It wasn’t exactly a subject she was comfortable talking about, either, especially considering the gendered, often sexist ways that we talk about women who have “daddy issues.”

Elaina Kay
Photo Cal Quinn and Aly Faye.

“I didn’t want to be cast as the whiny, sad girl. I openly talk about my difficult upbringing and my daddy issues, but I wanted this song to really be about owning and embracing what has happened to you,” Kay says. “Everyone has been through shit, we all have so much pain from our childhoods and in our adult lives. Yeah, my dad left when I was a kid and yeah, I’ve been cheated on, but I’m going to own it and tell everyone that this is who I am now because of those things. That’s a risk I’m willing to take because I’m a songwriter.” 

As for the man who inspired “Daddy Issues,” Kay doesn’t really care one way or the other how he might feel about its lyrics, which describe her father running from the law, writing hot checks, and abusing drugs.
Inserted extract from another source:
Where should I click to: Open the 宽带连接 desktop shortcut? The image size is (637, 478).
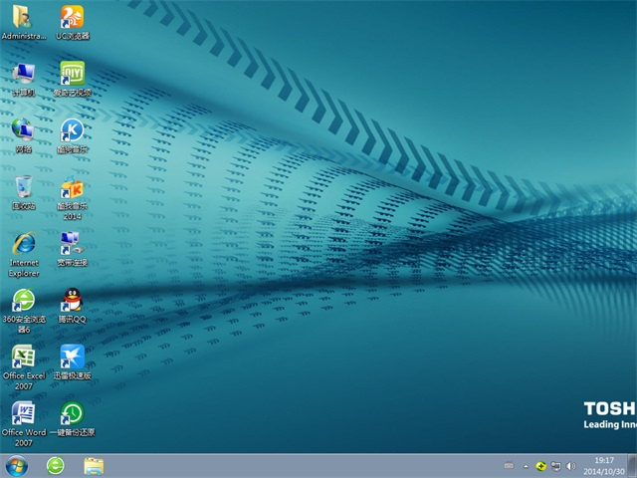[72, 243]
She even credits this trauma with kicking off her interest in songwriting. “I probably starting writing this song when I was nine years old, I just didn’t know it yet,” she says. “He’s so far removed from my life, and he’s one hundred percent delusional about what even went on during my childhood,” she says. “I don’t owe him anything, he’s the one who left me, and I am allowed to tell my story. Maybe he should be proud that he did have that little part of making me who I am.” 

Ultimately, though, the record isn’t about the men in her life who have disappointed her. It’s a pure expression of Kay’s identity, one that she hopes will inspire other women, especially female artists, to own their power. 

“I want people to hear my vulnerability and that I’m trying to empower myself and avoid being a victim,” she says. “I want women to know that they don’t have to be under a man’s thumb, but that’s not all the record is about. It’s about embracing who you are and being proud of it. It took me a long time, 29 years, to become proud of myself, and that’s a big thing for me.”